WORK TASK » Copy the data word for word, starting at the line that contains "What do you see at coordinates (56, 86)" and ending at the line that contains "center [56, 86].". Leave the pictures out.

-------- DATA RECORDS --------

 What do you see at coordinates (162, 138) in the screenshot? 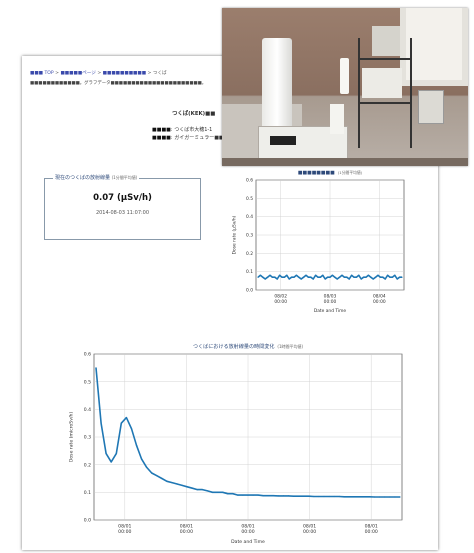
I see `device-info-label: ■■■■` at bounding box center [162, 138].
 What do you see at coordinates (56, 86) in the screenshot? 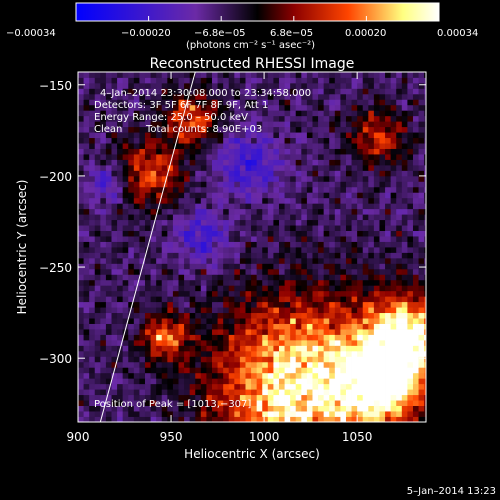
I see `y-tick-label: −150` at bounding box center [56, 86].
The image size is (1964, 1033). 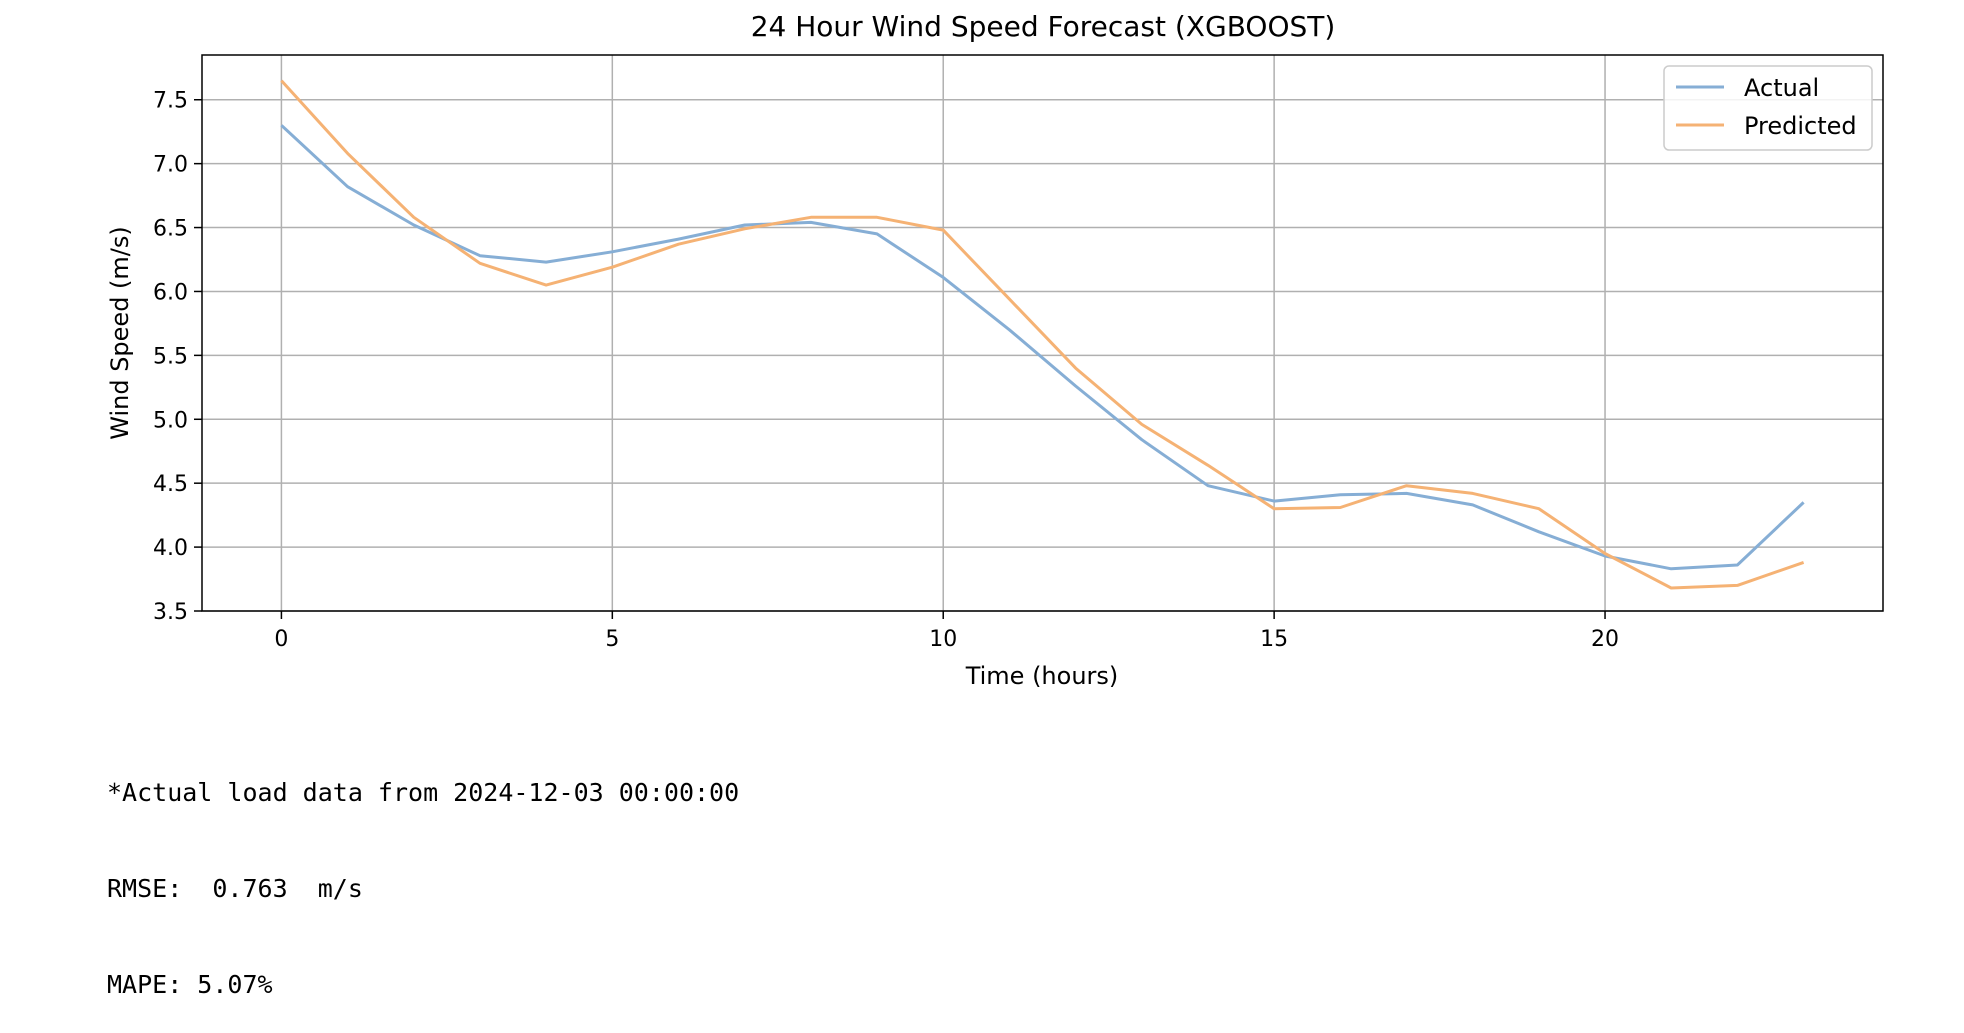 What do you see at coordinates (1768, 108) in the screenshot?
I see `legend: Actual Predicted` at bounding box center [1768, 108].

--------

EXPECTED OUTPUT »
 What do you see at coordinates (56, 86) in the screenshot? 
I see `y-tick-label: −150` at bounding box center [56, 86].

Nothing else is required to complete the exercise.